WORK INSTRUCTIONS: Copy out the data below. Keep every word as it is.

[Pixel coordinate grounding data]
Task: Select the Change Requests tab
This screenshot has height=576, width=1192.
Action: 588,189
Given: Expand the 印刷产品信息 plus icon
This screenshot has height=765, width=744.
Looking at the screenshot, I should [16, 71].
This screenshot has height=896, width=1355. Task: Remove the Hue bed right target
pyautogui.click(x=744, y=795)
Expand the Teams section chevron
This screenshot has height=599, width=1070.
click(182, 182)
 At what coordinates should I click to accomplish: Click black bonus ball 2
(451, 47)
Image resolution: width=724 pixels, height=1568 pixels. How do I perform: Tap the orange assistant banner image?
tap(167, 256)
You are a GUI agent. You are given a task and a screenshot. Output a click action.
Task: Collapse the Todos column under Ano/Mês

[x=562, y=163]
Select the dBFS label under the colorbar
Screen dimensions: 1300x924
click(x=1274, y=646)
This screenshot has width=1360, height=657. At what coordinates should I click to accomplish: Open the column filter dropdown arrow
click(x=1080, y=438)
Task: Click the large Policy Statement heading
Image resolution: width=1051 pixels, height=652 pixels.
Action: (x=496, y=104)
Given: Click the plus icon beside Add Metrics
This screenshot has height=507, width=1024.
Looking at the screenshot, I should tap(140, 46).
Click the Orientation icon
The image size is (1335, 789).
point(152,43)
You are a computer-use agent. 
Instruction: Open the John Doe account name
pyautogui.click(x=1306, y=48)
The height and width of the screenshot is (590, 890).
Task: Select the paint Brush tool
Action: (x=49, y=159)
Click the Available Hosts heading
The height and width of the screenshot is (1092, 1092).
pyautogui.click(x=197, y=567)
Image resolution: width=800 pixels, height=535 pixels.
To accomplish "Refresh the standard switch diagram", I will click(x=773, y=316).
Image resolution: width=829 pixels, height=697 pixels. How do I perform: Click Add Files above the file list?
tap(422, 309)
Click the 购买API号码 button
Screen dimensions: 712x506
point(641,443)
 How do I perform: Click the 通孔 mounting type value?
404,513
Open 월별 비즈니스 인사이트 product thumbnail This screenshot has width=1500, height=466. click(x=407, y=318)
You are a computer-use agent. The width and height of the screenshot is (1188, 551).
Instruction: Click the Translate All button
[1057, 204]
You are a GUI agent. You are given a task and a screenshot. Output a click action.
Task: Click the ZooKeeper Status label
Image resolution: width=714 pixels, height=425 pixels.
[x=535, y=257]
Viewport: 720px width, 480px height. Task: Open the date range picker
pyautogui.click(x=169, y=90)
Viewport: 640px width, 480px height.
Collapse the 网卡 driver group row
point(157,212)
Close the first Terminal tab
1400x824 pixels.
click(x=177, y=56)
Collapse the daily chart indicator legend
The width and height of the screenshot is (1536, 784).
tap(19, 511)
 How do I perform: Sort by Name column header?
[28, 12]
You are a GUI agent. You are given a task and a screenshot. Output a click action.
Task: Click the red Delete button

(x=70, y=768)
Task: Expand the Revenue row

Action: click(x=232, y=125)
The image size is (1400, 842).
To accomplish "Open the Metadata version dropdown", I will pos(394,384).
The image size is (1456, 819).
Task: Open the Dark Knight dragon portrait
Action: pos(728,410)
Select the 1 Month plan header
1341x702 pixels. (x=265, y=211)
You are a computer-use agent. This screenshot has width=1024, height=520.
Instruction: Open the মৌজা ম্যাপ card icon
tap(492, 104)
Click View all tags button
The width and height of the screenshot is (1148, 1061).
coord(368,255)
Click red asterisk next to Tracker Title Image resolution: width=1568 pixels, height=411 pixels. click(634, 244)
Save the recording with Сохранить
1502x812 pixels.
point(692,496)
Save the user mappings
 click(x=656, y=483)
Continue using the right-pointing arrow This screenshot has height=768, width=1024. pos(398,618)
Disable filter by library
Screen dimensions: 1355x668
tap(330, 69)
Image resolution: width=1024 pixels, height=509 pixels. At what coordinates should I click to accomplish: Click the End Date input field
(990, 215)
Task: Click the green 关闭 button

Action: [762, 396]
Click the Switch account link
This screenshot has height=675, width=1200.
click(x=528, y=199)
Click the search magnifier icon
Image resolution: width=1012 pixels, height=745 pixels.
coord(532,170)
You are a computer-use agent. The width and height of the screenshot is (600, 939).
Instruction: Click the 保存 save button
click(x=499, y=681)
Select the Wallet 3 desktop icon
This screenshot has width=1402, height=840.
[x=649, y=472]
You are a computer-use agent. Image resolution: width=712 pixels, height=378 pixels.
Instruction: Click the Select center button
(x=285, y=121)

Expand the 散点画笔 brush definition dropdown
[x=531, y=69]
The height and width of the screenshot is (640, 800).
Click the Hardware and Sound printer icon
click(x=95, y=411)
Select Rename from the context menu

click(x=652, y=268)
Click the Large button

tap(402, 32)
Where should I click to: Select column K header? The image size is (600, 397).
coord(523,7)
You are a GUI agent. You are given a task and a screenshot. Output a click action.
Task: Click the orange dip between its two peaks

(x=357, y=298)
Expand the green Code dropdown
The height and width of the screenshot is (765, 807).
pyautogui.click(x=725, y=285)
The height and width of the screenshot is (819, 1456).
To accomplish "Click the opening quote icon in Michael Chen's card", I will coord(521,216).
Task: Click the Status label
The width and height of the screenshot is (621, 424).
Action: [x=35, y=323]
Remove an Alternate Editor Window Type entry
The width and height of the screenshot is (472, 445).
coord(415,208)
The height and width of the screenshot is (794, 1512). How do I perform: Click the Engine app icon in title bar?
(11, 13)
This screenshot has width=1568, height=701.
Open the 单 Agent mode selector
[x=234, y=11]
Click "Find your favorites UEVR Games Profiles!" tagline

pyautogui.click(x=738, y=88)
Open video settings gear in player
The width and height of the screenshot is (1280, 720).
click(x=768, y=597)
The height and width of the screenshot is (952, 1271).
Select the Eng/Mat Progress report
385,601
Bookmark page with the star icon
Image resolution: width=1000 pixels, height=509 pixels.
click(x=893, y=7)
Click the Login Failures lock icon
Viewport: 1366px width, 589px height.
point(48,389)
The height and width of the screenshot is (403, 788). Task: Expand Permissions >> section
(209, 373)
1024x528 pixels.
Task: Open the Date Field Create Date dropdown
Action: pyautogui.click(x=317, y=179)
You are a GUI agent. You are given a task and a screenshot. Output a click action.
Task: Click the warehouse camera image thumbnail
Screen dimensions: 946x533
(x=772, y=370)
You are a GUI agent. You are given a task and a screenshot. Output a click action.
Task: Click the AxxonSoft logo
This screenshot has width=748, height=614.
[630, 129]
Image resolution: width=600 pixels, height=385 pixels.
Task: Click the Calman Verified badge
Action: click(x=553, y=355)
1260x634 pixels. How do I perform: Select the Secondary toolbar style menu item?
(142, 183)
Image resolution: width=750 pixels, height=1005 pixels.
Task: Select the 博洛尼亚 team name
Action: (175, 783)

RESPONSE AREA:
Task: Select the Change Requests tab
This screenshot has height=576, width=1192.
Action: 588,189
Given: Expand the 印刷产品信息 plus icon
This screenshot has height=765, width=744.
Looking at the screenshot, I should [16, 71].
This screenshot has height=896, width=1355. Task: Remove the Hue bed right target
pyautogui.click(x=744, y=795)
Expand the Teams section chevron
This screenshot has height=599, width=1070.
click(182, 182)
 At what coordinates should I click to accomplish: Click black bonus ball 2
(451, 47)
Image resolution: width=724 pixels, height=1568 pixels. How do I perform: Tap the orange assistant banner image?
tap(167, 256)
You are a GUI agent. You are given a task and a screenshot. Output a click action.
Task: Collapse the Todos column under Ano/Mês

[x=562, y=163]
Select the dBFS label under the colorbar
Screen dimensions: 1300x924
click(x=1274, y=646)
This screenshot has width=1360, height=657. At what coordinates should I click to accomplish: Open the column filter dropdown arrow
click(x=1080, y=438)
Task: Click the large Policy Statement heading
Image resolution: width=1051 pixels, height=652 pixels.
Action: (x=496, y=104)
Given: Click the plus icon beside Add Metrics
This screenshot has height=507, width=1024.
Looking at the screenshot, I should tap(140, 46).
Click the Orientation icon
The image size is (1335, 789).
point(152,43)
You are a computer-use agent. 
Instruction: Open the John Doe account name
pyautogui.click(x=1306, y=48)
The height and width of the screenshot is (590, 890).
Task: Select the paint Brush tool
Action: (x=49, y=159)
Click the Available Hosts heading
The height and width of the screenshot is (1092, 1092).
pyautogui.click(x=197, y=567)
Image resolution: width=800 pixels, height=535 pixels.
To accomplish "Refresh the standard switch diagram", I will click(x=773, y=316).
Image resolution: width=829 pixels, height=697 pixels. How do I perform: Click Add Files above the file list?
tap(422, 309)
Click the 购买API号码 button
Screen dimensions: 712x506
point(641,443)
 How do I perform: Click the 通孔 mounting type value?
404,513
Open 월별 비즈니스 인사이트 product thumbnail This screenshot has width=1500, height=466. click(x=407, y=318)
You are a computer-use agent. The width and height of the screenshot is (1188, 551).
Instruction: Click the Translate All button
[1057, 204]
You are a GUI agent. You are given a task and a screenshot. Output a click action.
Task: Click the ZooKeeper Status label
Image resolution: width=714 pixels, height=425 pixels.
[x=535, y=257]
Viewport: 720px width, 480px height. Task: Open the date range picker
pyautogui.click(x=169, y=90)
Viewport: 640px width, 480px height.
Collapse the 网卡 driver group row
point(157,212)
Close the first Terminal tab
1400x824 pixels.
click(x=177, y=56)
Collapse the daily chart indicator legend
The width and height of the screenshot is (1536, 784).
tap(19, 511)
 How do I perform: Sort by Name column header?
[28, 12]
You are a GUI agent. You are given a task and a screenshot. Output a click action.
Task: Click the red Delete button

(x=70, y=768)
Task: Expand the Revenue row

Action: click(x=232, y=125)
The image size is (1400, 842).
To accomplish "Open the Metadata version dropdown", I will pos(394,384).
The image size is (1456, 819).
Task: Open the Dark Knight dragon portrait
Action: pos(728,410)
Select the 1 Month plan header
1341x702 pixels. (x=265, y=211)
You are a computer-use agent. This screenshot has width=1024, height=520.
Instruction: Open the মৌজা ম্যাপ card icon
tap(492, 104)
Click View all tags button
The width and height of the screenshot is (1148, 1061).
coord(368,255)
Click red asterisk next to Tracker Title Image resolution: width=1568 pixels, height=411 pixels. click(634, 244)
Save the recording with Сохранить
1502x812 pixels.
point(692,496)
Save the user mappings
 click(x=656, y=483)
Continue using the right-pointing arrow This screenshot has height=768, width=1024. pos(398,618)
Disable filter by library
Screen dimensions: 1355x668
tap(330, 69)
Image resolution: width=1024 pixels, height=509 pixels. At what coordinates should I click to accomplish: Click the End Date input field
(990, 215)
Task: Click the green 关闭 button

Action: [762, 396]
Click the Switch account link
This screenshot has height=675, width=1200.
click(x=528, y=199)
Click the search magnifier icon
Image resolution: width=1012 pixels, height=745 pixels.
coord(532,170)
You are a computer-use agent. The width and height of the screenshot is (600, 939).
Instruction: Click the 保存 save button
click(x=499, y=681)
Select the Wallet 3 desktop icon
This screenshot has width=1402, height=840.
[x=649, y=472]
You are a computer-use agent. Image resolution: width=712 pixels, height=378 pixels.
Instruction: Click the Select center button
(x=285, y=121)

Expand the 散点画笔 brush definition dropdown
[x=531, y=69]
The height and width of the screenshot is (640, 800).
Click the Hardware and Sound printer icon
click(x=95, y=411)
Select Rename from the context menu

click(x=652, y=268)
Click the Large button

tap(402, 32)
Where should I click to: Select column K header? The image size is (600, 397).
coord(523,7)
You are a GUI agent. You are given a task and a screenshot. Output a click action.
Task: Click the orange dip between its two peaks

(x=357, y=298)
Expand the green Code dropdown
The height and width of the screenshot is (765, 807).
pyautogui.click(x=725, y=285)
The height and width of the screenshot is (819, 1456).
To accomplish "Click the opening quote icon in Michael Chen's card", I will coord(521,216).
Task: Click the Status label
The width and height of the screenshot is (621, 424).
Action: [x=35, y=323]
Remove an Alternate Editor Window Type entry
The width and height of the screenshot is (472, 445).
coord(415,208)
The height and width of the screenshot is (794, 1512). How do I perform: Click the Engine app icon in title bar?
(11, 13)
This screenshot has width=1568, height=701.
Open the 单 Agent mode selector
[x=234, y=11]
Click "Find your favorites UEVR Games Profiles!" tagline

pyautogui.click(x=738, y=88)
Open video settings gear in player
The width and height of the screenshot is (1280, 720).
click(x=768, y=597)
The height and width of the screenshot is (952, 1271).
Select the Eng/Mat Progress report
385,601
Bookmark page with the star icon
Image resolution: width=1000 pixels, height=509 pixels.
click(x=893, y=7)
Click the Login Failures lock icon
Viewport: 1366px width, 589px height.
point(48,389)
The height and width of the screenshot is (403, 788). Task: Expand Permissions >> section
(209, 373)
1024x528 pixels.
Task: Open the Date Field Create Date dropdown
Action: pyautogui.click(x=317, y=179)
You are a GUI agent. You are given a task and a screenshot. Output a click action.
Task: Click the warehouse camera image thumbnail
Screen dimensions: 946x533
(x=772, y=370)
You are a GUI agent. You are given a task and a screenshot. Output a click action.
Task: Click the AxxonSoft logo
This screenshot has width=748, height=614.
[630, 129]
Image resolution: width=600 pixels, height=385 pixels.
Task: Click the Calman Verified badge
Action: click(x=553, y=355)
1260x634 pixels. How do I perform: Select the Secondary toolbar style menu item?
(142, 183)
Image resolution: width=750 pixels, height=1005 pixels.
Task: Select the 博洛尼亚 team name
Action: (175, 783)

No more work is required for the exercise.